Task description
Print the passage of the blog post on the unmasking of Grog's Gamut exactly, starting with "James Massola wrote" and going on through "its political positions.".

If you are not into Australian political blogging you would have missed the blogstorm that has happened today. I won’t go into detail because other blogs have by now extensively covered what has happened. Tobias Ziegler writes:
Even if you haven’t read his blog, if you followed the media coverage of the election campaign there’s a pretty good chance you know about Grog’s Gamut. He’s the pseudonymous blogger whose pointed critique of the lack of policy questions from the press pack drew a lot of attention and sparked a debate, with journos and media bosses such as the ABC’s Mark Scott weighing in. Now, The Australian has deemed his identity to be news, and they also seem to have decided that public servants aren’t entitled to hold political opinions.
James Massola wrote the story which is titled: “Controversial political blogger unmasked as Federal Public servant” GASP! SHOCK! An Australian citizen has the temerity to express an opinion. Let’s give Massola the benefit of the doubt that he didn’t write the headline, but the way it is constructed tells a lot about the way The Australian sees this. First of all there is nothing ‘controversial’ about Grog’s blogs. I guess they would be if you live in a conservative Abbott-loving world, which of course The Australian is. But a lot of what Grogs was writing about was on his frustration on how the media covered the election from a Labor supporter perspective. Now if supporting the main centre left party in a democratic country is ‘controversial’ it show that The Australian has gone to the right wing pixies when it comes to its political positions.
The other thing is that Grog is a public servant and as such shouldn’t express his views. I don’t know why public servants should be political eunuchs? You just lose your right of expressing an opinion because you are employed by the government? Of course there should be limits on how ‘political’ a public servant should be, especially if they are in senior positions and if their public opinion would show that that person is unable to perform a balanced advisory function. If Ken Henry started a blog saying that Joe Hockey is a dickhead we would have a problem, but as far as I can discern Grog wasn’t in that position.

Source material
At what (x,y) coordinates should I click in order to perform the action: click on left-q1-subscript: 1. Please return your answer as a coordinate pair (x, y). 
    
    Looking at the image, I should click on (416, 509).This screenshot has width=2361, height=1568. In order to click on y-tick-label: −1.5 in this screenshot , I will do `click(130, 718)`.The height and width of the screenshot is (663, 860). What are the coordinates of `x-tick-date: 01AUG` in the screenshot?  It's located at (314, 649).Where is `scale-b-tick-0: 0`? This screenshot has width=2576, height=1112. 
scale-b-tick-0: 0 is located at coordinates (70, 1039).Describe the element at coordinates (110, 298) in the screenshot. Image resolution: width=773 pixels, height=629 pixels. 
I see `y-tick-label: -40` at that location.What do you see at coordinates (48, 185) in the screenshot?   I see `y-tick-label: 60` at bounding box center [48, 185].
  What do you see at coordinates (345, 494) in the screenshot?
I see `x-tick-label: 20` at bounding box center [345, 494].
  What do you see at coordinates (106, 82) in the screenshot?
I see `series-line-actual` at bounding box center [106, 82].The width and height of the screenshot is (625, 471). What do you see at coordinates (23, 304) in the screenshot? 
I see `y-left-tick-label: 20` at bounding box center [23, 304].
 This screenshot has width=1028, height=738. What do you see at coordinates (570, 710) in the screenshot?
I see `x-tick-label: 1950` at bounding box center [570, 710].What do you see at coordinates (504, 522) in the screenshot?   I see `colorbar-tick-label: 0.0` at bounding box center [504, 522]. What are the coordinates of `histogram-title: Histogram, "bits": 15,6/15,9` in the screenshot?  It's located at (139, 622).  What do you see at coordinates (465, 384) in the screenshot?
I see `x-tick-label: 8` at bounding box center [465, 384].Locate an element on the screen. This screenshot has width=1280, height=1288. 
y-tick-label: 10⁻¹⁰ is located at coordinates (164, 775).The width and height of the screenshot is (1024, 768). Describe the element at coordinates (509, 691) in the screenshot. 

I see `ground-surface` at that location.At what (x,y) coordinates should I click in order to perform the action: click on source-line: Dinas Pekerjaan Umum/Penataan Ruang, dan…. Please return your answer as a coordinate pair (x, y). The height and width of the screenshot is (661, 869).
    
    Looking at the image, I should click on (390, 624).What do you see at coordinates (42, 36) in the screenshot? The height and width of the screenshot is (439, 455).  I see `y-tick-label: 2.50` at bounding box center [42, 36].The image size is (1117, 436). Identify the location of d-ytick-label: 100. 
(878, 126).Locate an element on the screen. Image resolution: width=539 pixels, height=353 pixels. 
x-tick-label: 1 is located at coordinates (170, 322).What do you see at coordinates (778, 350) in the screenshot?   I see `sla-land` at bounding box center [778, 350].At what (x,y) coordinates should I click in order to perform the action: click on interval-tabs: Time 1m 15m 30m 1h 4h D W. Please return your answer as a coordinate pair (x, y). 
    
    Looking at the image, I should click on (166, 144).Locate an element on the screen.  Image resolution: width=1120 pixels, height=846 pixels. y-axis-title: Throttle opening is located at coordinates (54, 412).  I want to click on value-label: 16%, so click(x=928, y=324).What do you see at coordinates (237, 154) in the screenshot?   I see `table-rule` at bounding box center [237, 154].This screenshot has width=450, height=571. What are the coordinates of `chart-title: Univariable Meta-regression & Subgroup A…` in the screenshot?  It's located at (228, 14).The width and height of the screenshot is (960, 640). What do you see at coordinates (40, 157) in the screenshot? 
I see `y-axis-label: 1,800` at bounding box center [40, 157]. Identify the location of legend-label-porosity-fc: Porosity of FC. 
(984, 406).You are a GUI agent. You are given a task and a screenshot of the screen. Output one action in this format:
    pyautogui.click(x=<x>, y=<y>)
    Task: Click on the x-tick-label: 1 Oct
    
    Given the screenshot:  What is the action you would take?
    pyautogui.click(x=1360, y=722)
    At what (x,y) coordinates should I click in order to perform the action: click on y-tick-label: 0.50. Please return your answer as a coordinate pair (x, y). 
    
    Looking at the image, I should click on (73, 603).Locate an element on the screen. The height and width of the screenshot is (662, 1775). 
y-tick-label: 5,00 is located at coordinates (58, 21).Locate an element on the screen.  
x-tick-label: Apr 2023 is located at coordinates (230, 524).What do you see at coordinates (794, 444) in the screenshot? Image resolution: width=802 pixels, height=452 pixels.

Expected answer
James Massola wrote the story which is titled: “Controversial political blogger unmasked as Federal Public servant” GASP! SHOCK! An Australian citizen has the temerity to express an opinion. Let’s give Massola the benefit of the doubt that he didn’t write the headline, but the way it is constructed tells a lot about the way The Australian sees this. First of all there is nothing ‘controversial’ about Grog’s blogs. I guess they would be if you live in a conservative Abbott-loving world, which of course The Australian is. But a lot of what Grogs was writing about was on his frustration on how the media covered the election from a Labor supporter perspective. Now if supporting the main centre left party in a democratic country is ‘controversial’ it show that The Australian has gone to the right wing pixies when it comes to its political positions.